The solution isn't bias in the other direction, but to look for ways to remove the bias. This is why in science we have things like double-blind studies, for example. In music, doing auditions behind a screen seems to have been effective.
Putting systematic measures in place against bias also tends to help with self-selection, since it assures applicants that they have a fair shot. I believe that's what the original poster was asking for. I don't know what the best solution is for something like Y Combinator, but it seems worth giving it some thought. Of course, it's not going to be so easy as performing music behind a screen.
The percentages you cite show this is a problem in many industries. I doubt that 50% is achievable, but I also don't think it's helpful to either say "these people are sexist" or "yeah, but everyone does it." Those are both examples of moralistic thinking. The solution is to move beyond that sort of thing and treat this as a problem to be solved.
So the reason why I'm not on the football team isn't because I'm 5'8" and 125 pounds and can't compete with the other players but because football has a bias against my kind? So instead of me trying to bulk up, gain muscle, gain weight, and try to better compete with the other players I should instead blame the recruiters and coaches for discrimination? Maybe if they lower their standards and we implement some sort of forced quota more little guys like me will feel more welcome in the NFL.
We all have some biases, and taking reasonable efforts to mitigate them has worked very well in other fields, the typical example being the screen for orchestra auditions.
One interesting place to start is Harvard's "Project Implicit". They have a massive publication list[1] and you can even test your own implicit reactions[2].
There are plenty of other scientists testing things like whether people judge women as less competent. A quick google search pulled up a PNAS paper where they did an experiment on women in science, for example.[3]
This is just the tip of the iceberg, of course. There is a whole host of related work, testing other sorts of biases and using other methodologies. I'd suggest a search on your favorite academic search engine for "implicit bias".
[1] https://www.projectimplicit.net/papers.html [2] https://implicit.harvard.edu/implicit/ [3] http://www.pnas.org/content/early/2012/09/14/1211286109#aff-...
You disappoint me, sir. I had such hopes of finding something new and interesting, only to discover that your mere vagueness led me astray.
"You assert that these studies exist, but you don't bother to identify them for those of us who are not au courant with the journals in which they presumably appear. Would you care to link at least a representative example of the studies to which you refer, so that those of us who are unimpressed by argument from authority may examine them for ourselves?"
The semantic value of these two rather long sentences being identical with that of the two words I actually posted, the only apparent reason to choose the former over the latter would be an interest in pandering to your prejudices. I harbor no such interest, and therefore feel no urge to replace what I did post with what you seem to prefer I post.

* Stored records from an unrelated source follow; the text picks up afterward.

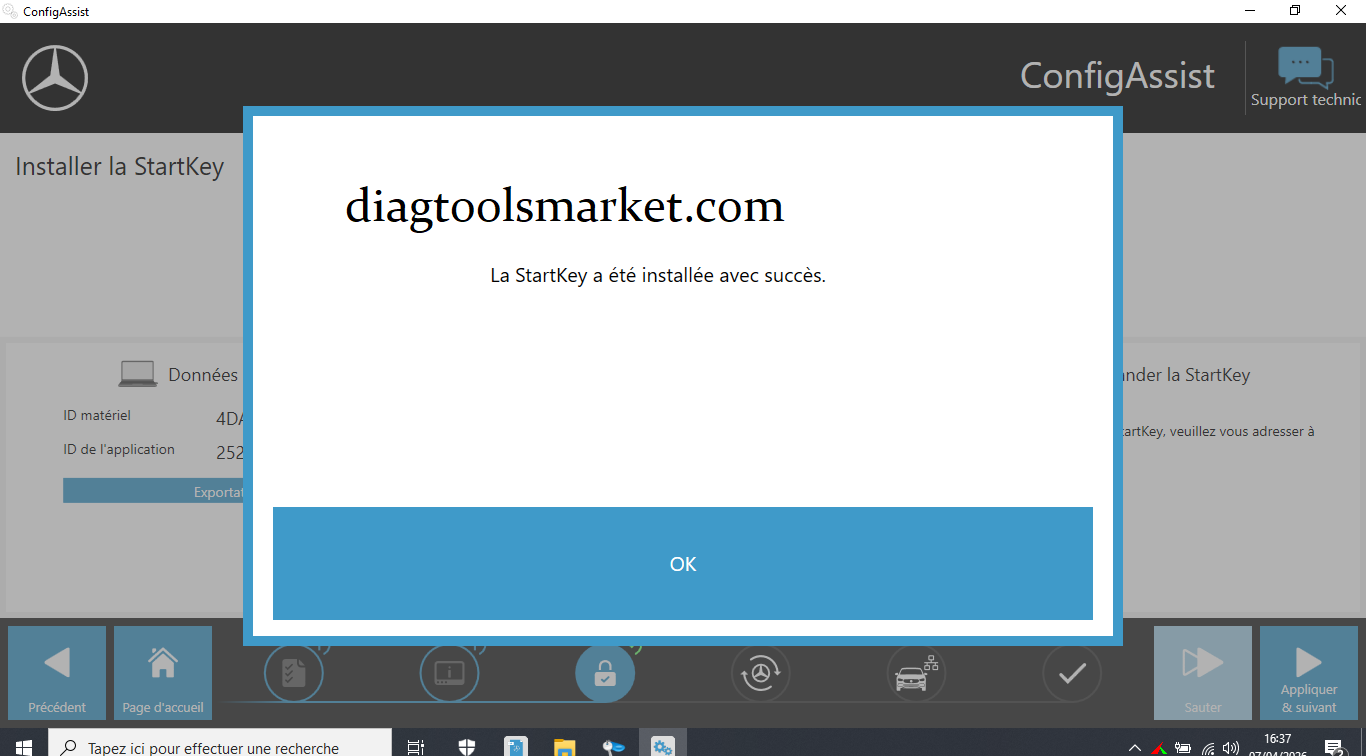Click the Mercedes star logo
The height and width of the screenshot is (756, 1366).
click(x=55, y=78)
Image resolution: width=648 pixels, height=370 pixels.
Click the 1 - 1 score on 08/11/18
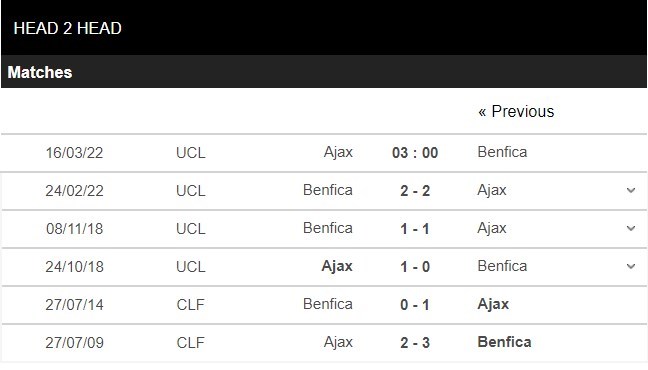tap(415, 229)
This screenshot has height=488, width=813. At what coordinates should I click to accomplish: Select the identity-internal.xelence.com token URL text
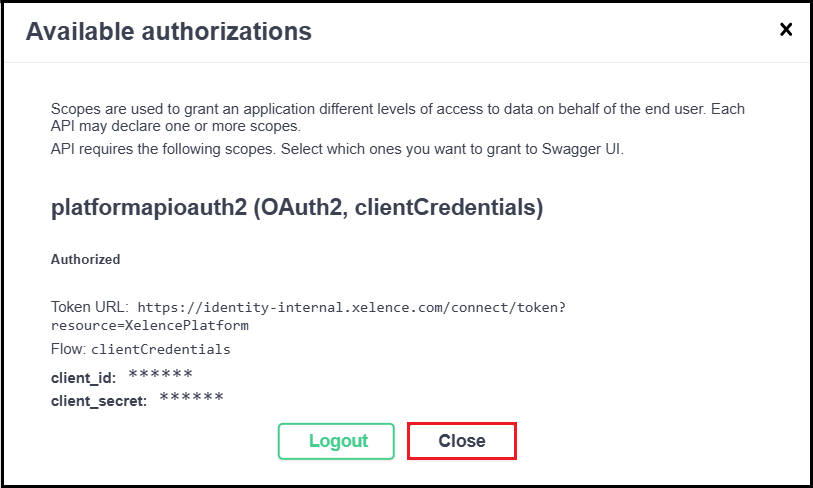[x=351, y=308]
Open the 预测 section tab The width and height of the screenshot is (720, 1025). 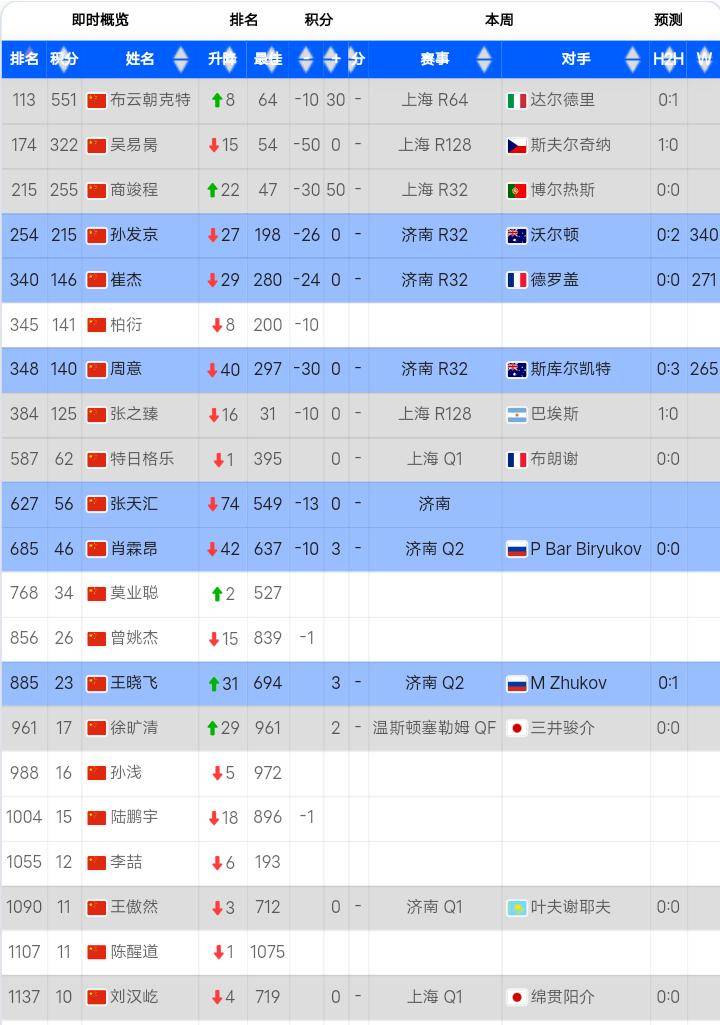point(668,19)
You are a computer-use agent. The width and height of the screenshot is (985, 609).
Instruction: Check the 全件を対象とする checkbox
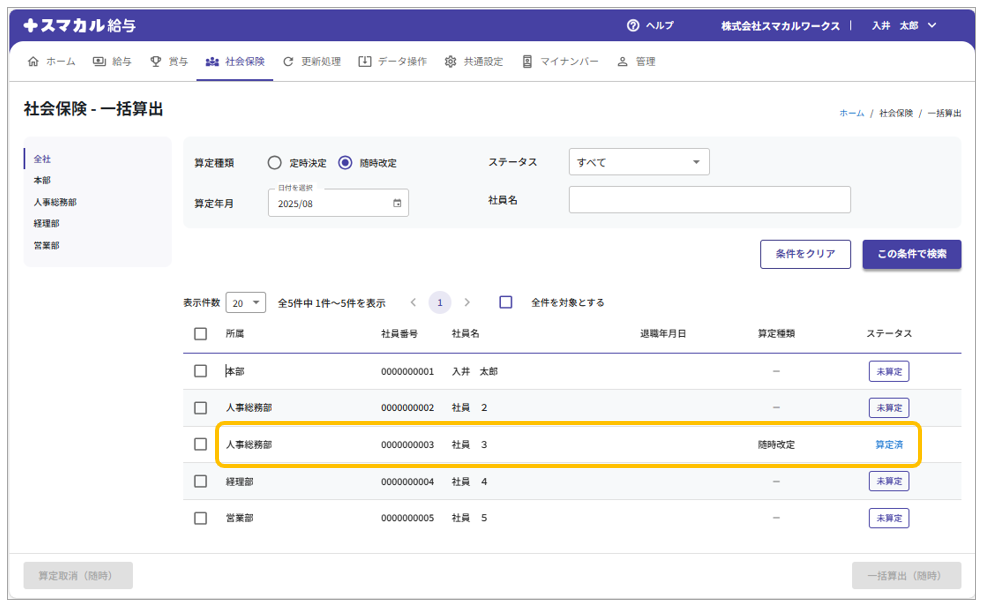tap(506, 302)
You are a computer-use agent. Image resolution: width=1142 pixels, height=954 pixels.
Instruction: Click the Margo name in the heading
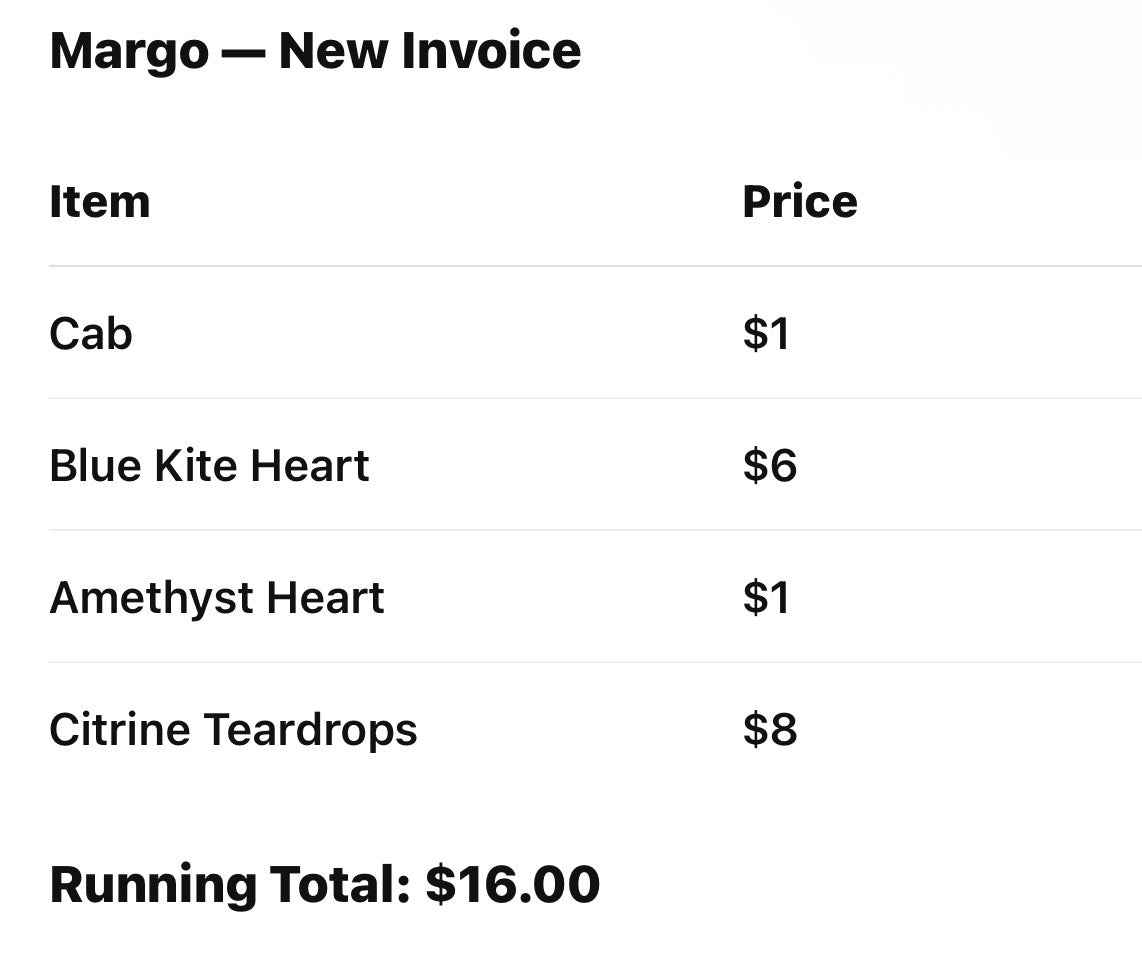coord(129,53)
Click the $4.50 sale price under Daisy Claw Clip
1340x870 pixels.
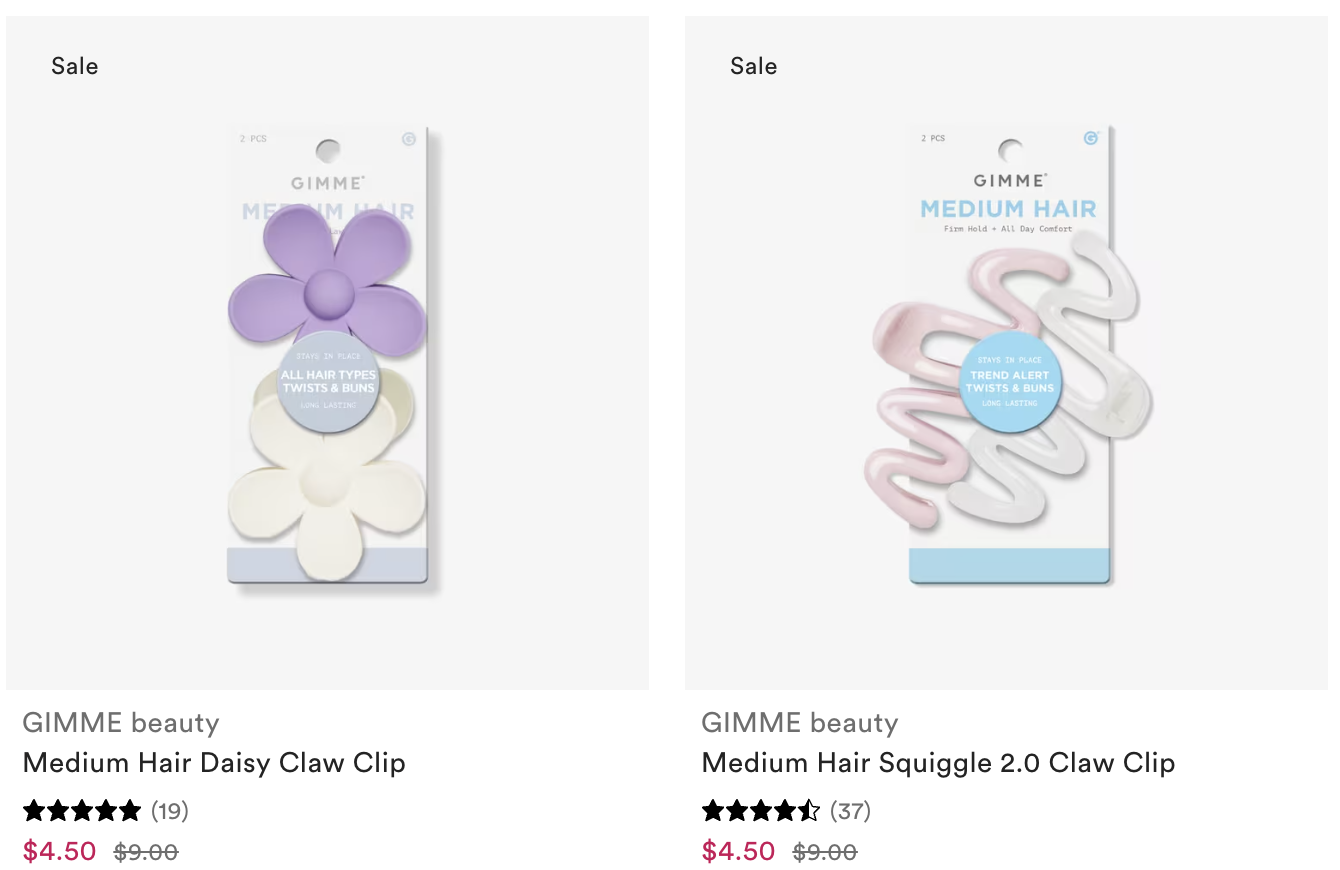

All that aside, the request stands. Do you intend to cite a representative sample, &c., or do you prefer to settle for the bare-faced argument from authority you've made so far, without even bothering, as I gather is customary in the use of that fallacy, to name the authority from whom you are arguing? "Studies suggest," after all, is rather weak tea.
Finally, there's probably a name for the fallacy inherent in tossing out an unsupported assertion followed by " -- now prove me wrong!", the way you're also doing; I can't be bothered to look it up, though. Between trying to find the studies to which you cannot possibly have referred more vaguely, and trying to do the impossible by proving a negative, I've got too much on my plate already; you'll just have to find the name for that fallacy yourself, I'm afraid.